**DATA**
______

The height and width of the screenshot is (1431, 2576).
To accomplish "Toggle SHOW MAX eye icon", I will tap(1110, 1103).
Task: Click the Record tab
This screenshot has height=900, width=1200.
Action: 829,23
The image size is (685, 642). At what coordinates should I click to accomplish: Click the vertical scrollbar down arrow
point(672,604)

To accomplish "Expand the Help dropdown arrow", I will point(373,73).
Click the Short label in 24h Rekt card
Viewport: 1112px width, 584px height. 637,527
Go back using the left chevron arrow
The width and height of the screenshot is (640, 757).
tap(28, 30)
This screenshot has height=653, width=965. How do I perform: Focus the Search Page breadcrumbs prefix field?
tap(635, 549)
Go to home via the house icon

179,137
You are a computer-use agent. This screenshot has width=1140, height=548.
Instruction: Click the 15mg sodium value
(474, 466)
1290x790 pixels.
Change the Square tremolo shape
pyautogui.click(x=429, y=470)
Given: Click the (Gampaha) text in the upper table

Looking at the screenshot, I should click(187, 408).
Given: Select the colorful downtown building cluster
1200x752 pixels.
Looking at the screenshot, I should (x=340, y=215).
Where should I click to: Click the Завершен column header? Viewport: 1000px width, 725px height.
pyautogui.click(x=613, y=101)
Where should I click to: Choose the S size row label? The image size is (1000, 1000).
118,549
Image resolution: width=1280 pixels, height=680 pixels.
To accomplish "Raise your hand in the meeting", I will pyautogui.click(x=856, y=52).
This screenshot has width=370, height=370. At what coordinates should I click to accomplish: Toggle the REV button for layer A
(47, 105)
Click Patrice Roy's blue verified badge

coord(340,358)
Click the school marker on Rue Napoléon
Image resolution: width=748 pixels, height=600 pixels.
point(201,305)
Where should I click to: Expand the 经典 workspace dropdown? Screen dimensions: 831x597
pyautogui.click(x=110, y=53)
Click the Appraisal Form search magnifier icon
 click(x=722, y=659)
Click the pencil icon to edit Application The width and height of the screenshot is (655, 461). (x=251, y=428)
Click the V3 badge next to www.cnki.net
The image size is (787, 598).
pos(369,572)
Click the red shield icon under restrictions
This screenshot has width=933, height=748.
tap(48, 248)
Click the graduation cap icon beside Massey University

______

**TO DO**
In your answer, repeat each of the records exactly.

**ANSWER AREA**
The height and width of the screenshot is (1431, 2576).
To accomplish "Toggle SHOW MAX eye icon", I will tap(1110, 1103).
Task: Click the Record tab
This screenshot has height=900, width=1200.
Action: 829,23
The image size is (685, 642). At what coordinates should I click to accomplish: Click the vertical scrollbar down arrow
point(672,604)

To accomplish "Expand the Help dropdown arrow", I will point(373,73).
Click the Short label in 24h Rekt card
Viewport: 1112px width, 584px height. 637,527
Go back using the left chevron arrow
The width and height of the screenshot is (640, 757).
tap(28, 30)
This screenshot has height=653, width=965. How do I perform: Focus the Search Page breadcrumbs prefix field?
tap(635, 549)
Go to home via the house icon

179,137
You are a computer-use agent. This screenshot has width=1140, height=548.
Instruction: Click the 15mg sodium value
(474, 466)
1290x790 pixels.
Change the Square tremolo shape
pyautogui.click(x=429, y=470)
Given: Click the (Gampaha) text in the upper table

Looking at the screenshot, I should click(187, 408).
Given: Select the colorful downtown building cluster
1200x752 pixels.
Looking at the screenshot, I should (x=340, y=215).
Where should I click to: Click the Завершен column header? Viewport: 1000px width, 725px height.
pyautogui.click(x=613, y=101)
Where should I click to: Choose the S size row label? The image size is (1000, 1000).
118,549
Image resolution: width=1280 pixels, height=680 pixels.
To accomplish "Raise your hand in the meeting", I will pyautogui.click(x=856, y=52).
This screenshot has width=370, height=370. At what coordinates should I click to accomplish: Toggle the REV button for layer A
(47, 105)
Click Patrice Roy's blue verified badge

coord(340,358)
Click the school marker on Rue Napoléon
Image resolution: width=748 pixels, height=600 pixels.
point(201,305)
Where should I click to: Expand the 经典 workspace dropdown? Screen dimensions: 831x597
pyautogui.click(x=110, y=53)
Click the Appraisal Form search magnifier icon
 click(x=722, y=659)
Click the pencil icon to edit Application The width and height of the screenshot is (655, 461). (x=251, y=428)
Click the V3 badge next to www.cnki.net
The image size is (787, 598).
pos(369,572)
Click the red shield icon under restrictions
This screenshot has width=933, height=748.
tap(48, 248)
Click the graduation cap icon beside Massey University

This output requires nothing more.